PS:Al governo italiano con il pres. mattarella, il primo ministro Meloni:" cosa di... "vero"... fanno i 500 militari con la base militare in centro Africa?...prego.......! U.M.
NIGER ACCUSA MACRON: “LUI DIETRO ATTACCO JIHADISTA”. COLPITA BASE CON MILITARI ITALIANI
I video che arrivano da Niamey mostrano i segni dello scontro di mercoledì sera. L’aeroporto della capitale del Niger è stato trasformato in un campo di battaglia. I jihadisti dello Stato Islamico del Sahel (ISSP) hanno rivendicato l’azione: un commando di circa 20 uomini armati ha tentato l’attacco alla Base Aerea 101.
Le forze nigerine hanno risposto uccidendo alcuni aggressori e arrestandone undici. Quattro soldati sono rimasti feriti, un velivolo dell’aeronautica è stato danneggiato e la base ha subito danni. Qui operano anche circa 500 militari italiani della missione MISIN, gli unici occidentali rimasti dopo il rovesciamento dell’ex presidente Bazoum da parte della giunta militare ora al potere: nessuno degli italiani è rimasto ferito.

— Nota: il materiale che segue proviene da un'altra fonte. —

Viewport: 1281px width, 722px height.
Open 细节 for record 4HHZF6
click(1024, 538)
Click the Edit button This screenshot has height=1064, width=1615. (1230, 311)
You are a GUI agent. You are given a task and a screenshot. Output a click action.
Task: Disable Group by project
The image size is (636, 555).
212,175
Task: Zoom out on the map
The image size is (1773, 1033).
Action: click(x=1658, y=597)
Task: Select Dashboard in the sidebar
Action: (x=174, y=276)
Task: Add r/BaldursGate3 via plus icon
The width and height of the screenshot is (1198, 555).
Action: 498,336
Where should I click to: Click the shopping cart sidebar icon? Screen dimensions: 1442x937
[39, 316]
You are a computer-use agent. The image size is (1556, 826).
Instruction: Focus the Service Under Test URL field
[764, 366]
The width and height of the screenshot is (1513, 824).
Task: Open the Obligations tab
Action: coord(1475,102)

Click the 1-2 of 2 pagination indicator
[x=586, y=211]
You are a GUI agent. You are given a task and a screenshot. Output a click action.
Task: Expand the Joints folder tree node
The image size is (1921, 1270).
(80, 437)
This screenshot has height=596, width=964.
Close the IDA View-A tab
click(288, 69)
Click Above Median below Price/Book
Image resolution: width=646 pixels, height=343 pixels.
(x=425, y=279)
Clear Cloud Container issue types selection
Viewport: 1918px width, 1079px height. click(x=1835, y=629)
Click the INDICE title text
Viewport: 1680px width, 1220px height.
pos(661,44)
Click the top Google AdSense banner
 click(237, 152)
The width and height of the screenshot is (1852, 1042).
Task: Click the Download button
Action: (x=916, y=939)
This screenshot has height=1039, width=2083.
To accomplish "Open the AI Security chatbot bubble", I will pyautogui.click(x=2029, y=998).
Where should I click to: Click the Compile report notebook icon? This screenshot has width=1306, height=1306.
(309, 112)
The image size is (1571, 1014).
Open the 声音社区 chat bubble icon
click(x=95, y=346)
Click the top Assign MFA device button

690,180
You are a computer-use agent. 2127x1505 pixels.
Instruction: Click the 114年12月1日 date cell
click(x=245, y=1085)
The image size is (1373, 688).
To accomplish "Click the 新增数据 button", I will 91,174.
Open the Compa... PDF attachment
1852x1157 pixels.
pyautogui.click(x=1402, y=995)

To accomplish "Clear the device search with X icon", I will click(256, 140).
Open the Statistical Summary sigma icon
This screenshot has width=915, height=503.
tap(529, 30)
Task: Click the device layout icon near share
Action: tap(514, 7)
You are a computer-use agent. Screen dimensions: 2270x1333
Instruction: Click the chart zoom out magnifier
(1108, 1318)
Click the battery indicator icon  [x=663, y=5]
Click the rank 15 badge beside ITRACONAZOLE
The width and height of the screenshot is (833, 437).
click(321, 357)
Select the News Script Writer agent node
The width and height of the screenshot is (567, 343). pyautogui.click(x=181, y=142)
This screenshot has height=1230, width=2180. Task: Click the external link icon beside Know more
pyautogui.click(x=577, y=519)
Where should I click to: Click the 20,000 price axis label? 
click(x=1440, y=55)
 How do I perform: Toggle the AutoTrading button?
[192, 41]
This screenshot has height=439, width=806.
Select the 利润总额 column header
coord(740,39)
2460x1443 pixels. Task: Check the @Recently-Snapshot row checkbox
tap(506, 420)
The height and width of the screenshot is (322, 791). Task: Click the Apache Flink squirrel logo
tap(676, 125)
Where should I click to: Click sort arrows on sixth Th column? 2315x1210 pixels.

Sul piano politico esplode una bomba diplomatica. Protagonista dell’attacco è l’ISIS del Sahel ma il governo nigerino punta il dito altrove. Per il generale Abdourahamane Tchiani c’è una regia occulta e accusa apertamente il presidente francese Emmanuel Macron, insieme ai leader di Benin e Costa d’Avorio, di “sponsorizzare” i gruppi armati responsabili dell’assalto. “Ricordiamo chi sono gli sponsor di questi mercenari: Macron, Talon e Ouattara“, dice Tchiani.
Accuse che rischiano di incendiare ulteriormente i rapporti già tesi tra il Niger post-Bazoum e la Francia, che non commenta. La Costa d’Avorio ha invece convocato l’ambasciatore nigerino, mentre il Benin ha definito le accuse “non credibili”. Dopo il cambio di governo nel 2023, il Niger ha costretto i francesi a ritirarsi militarmente dal Paese, avviando una campagna di nazionalizzazioni nei settori energetici e minerari, finora controllati dalle aziende francesi.